The sensors are based on optical wireless integrated circuits (OWICs), and - despite requiring a microscope to see in any detail — contain solar cells for power and light-emitting diodes (LEDs) for communication. While mass production is possible — around a million sensors can be produced on a single eight-inch wafer, each sensor measuring just 100 microns in length - it's tricky: To get the gallium arsenide-based LEDs into the circuit required an assembly process with 15 layers of photolithography, 30 different materials, and over 100 individual steps.

"There are a lot of people working at larger scales where you can pick up things and see them with your eye and touch them. This is not that," says lead author Alejandro Cortese of the difficulty involved. "It's at a scale that you legitimately cannot see what you're doing unless you're under a microscope. So you really have to gain an intuition about the nanoscale and the microscale."

To prove that the technology works, an OWIC with on-board temperature sensor was produced and successfully embedded in brain tissue — though its surface needed to be exposed, both so the solar cell could gather energy from ambient light and so the on-board LED could be viewed to read back the resulting data.

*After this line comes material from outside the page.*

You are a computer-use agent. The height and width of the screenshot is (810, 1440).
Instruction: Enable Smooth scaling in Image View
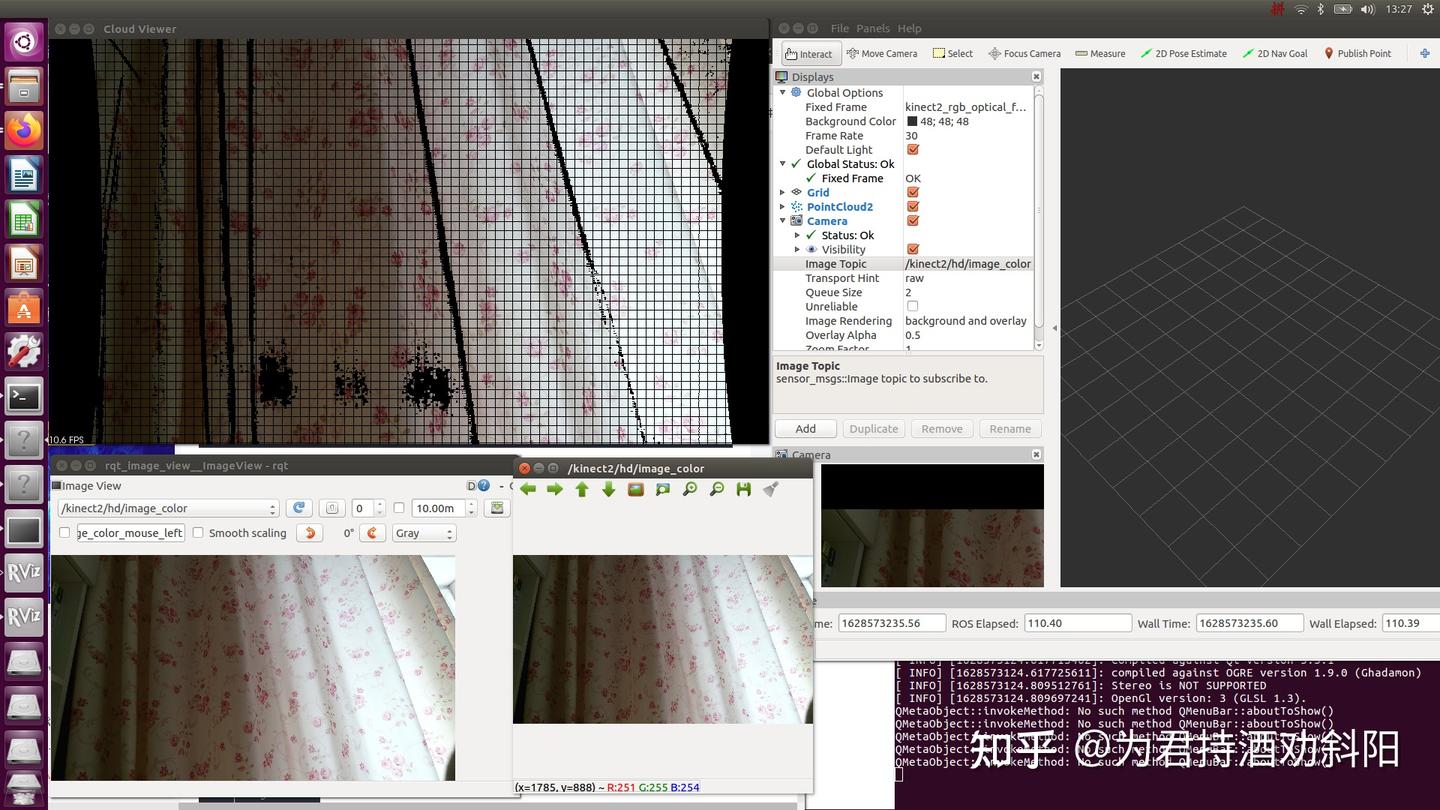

"The circuits in this paper were quite simple," says Cortese. "But you can potentially fit thousands of transistors on one of these devices. And that means you can increase the range of things the device can sense, how the device communicates out, or it's ability to complete more complex tasks. We really developed this as a platform so that a lot of people have space to develop new devices, new applications."

The technology is to be commercialized under the company OWiC Technologies, beginning with OWIC-powered electronic product identification tags for inventory purposes. The team's paper, meanwhile, has been published in the journal Proceedings of the National Academy of Sciences (PNAS) under closed-access terms.